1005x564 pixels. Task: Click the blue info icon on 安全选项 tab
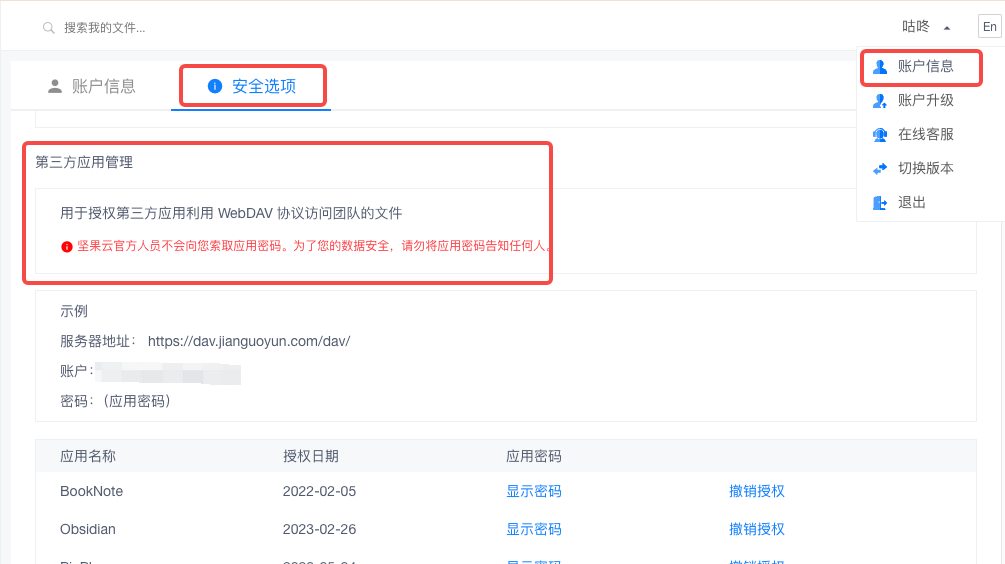coord(214,86)
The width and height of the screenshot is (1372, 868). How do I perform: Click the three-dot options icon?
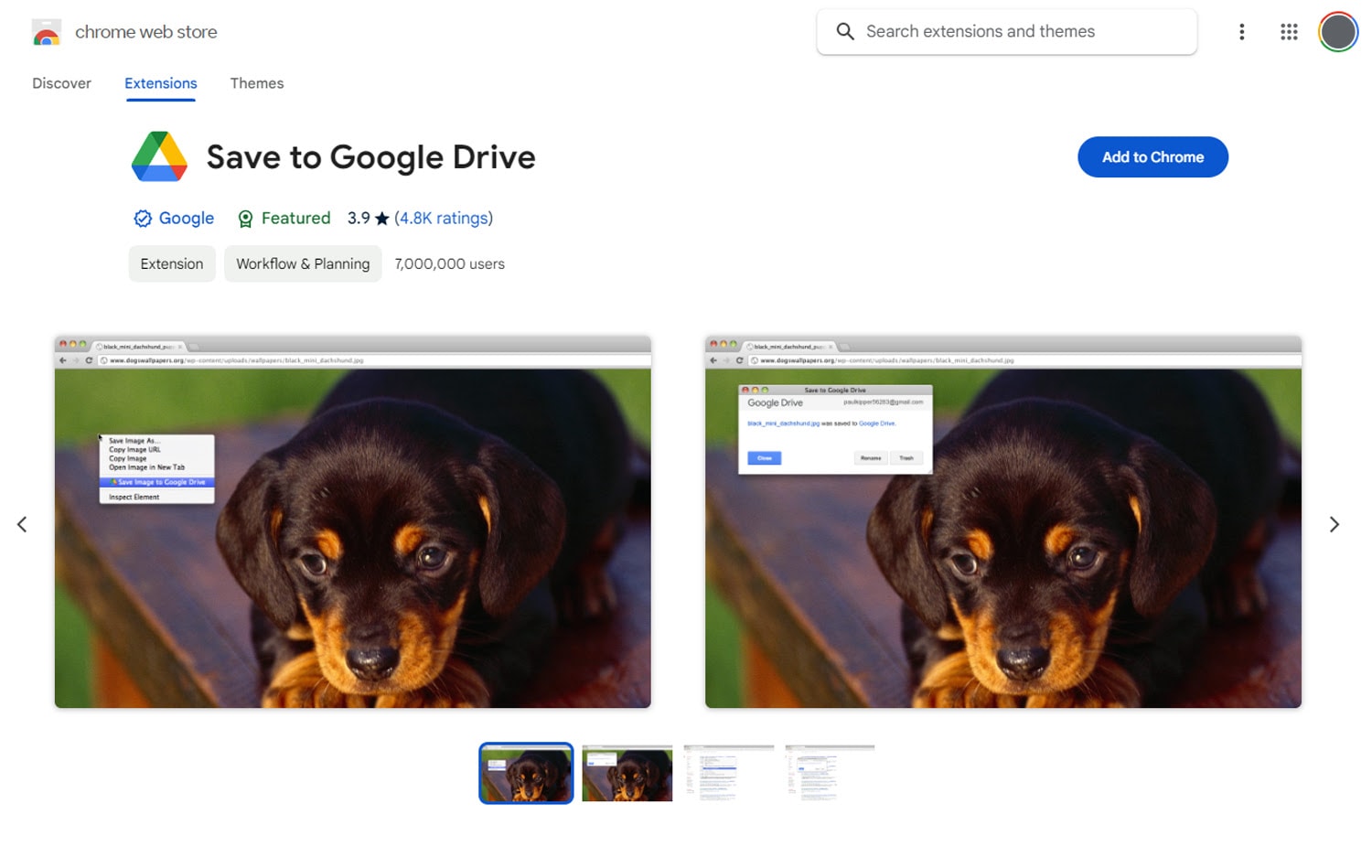1242,31
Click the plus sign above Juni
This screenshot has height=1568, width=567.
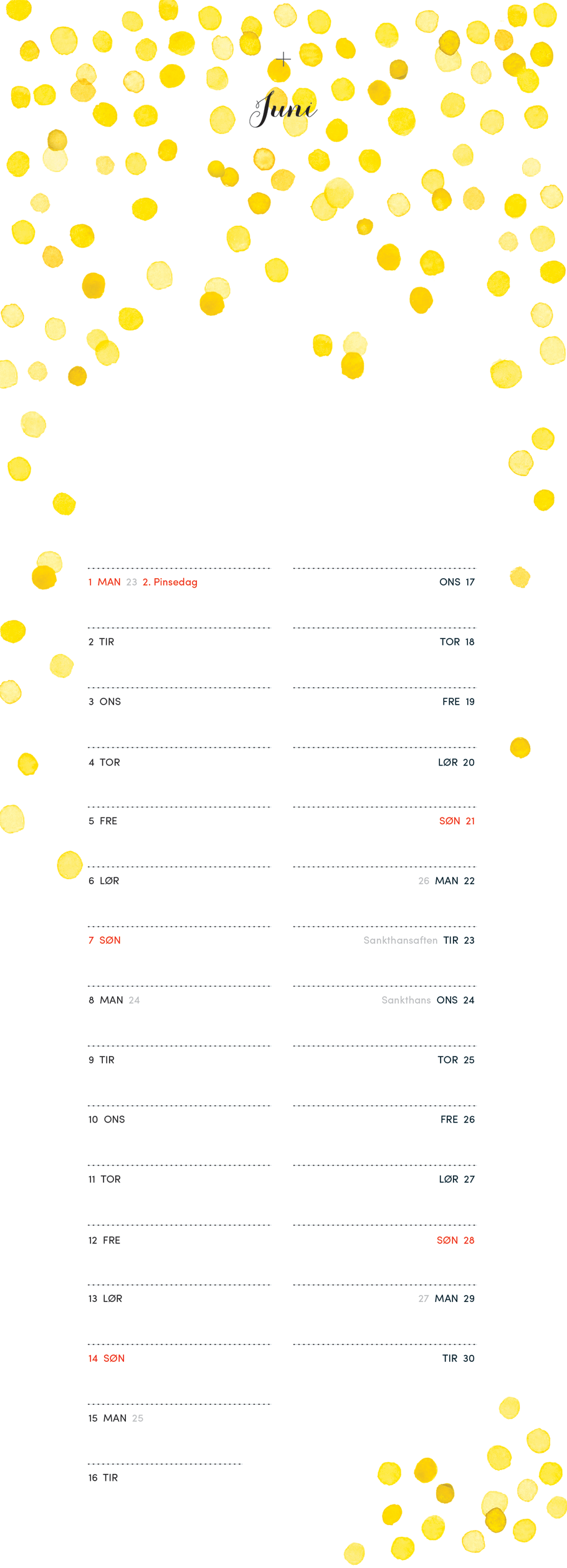pyautogui.click(x=284, y=59)
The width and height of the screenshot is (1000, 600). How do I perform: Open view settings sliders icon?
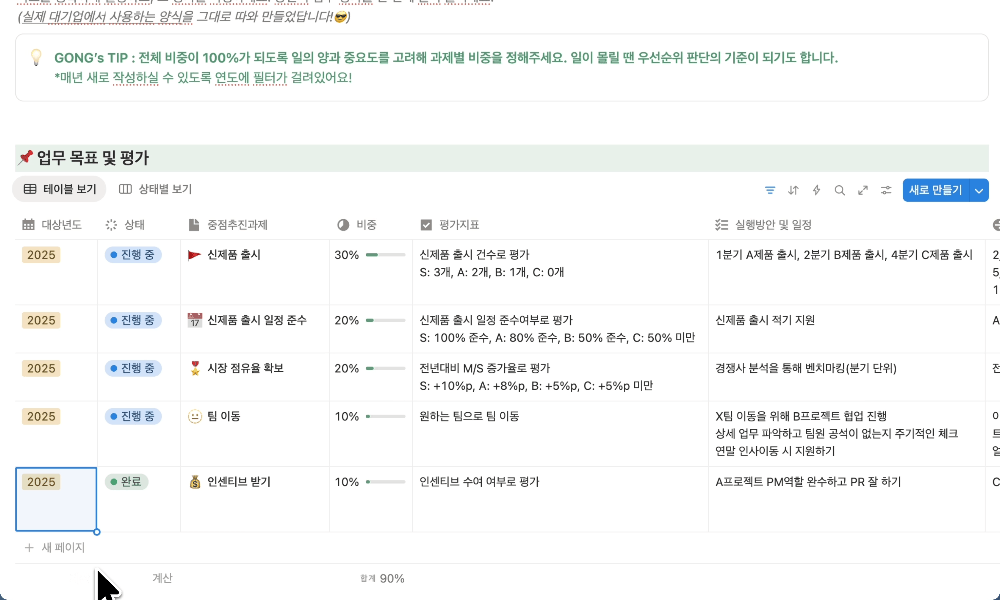click(885, 190)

================

◆ **Problem to solve**: Give back the material word for word, leaving out its pictures.

◆ **Expected answer**:
1005x564 pixels. Task: Click the blue info icon on 安全选项 tab
coord(214,86)
The width and height of the screenshot is (1372, 868). How do I perform: Click the three-dot options icon?
1242,31
Click the plus sign above Juni
This screenshot has height=1568, width=567.
pyautogui.click(x=284, y=59)
The width and height of the screenshot is (1000, 600). How do I perform: Open view settings sliders icon?
click(885, 190)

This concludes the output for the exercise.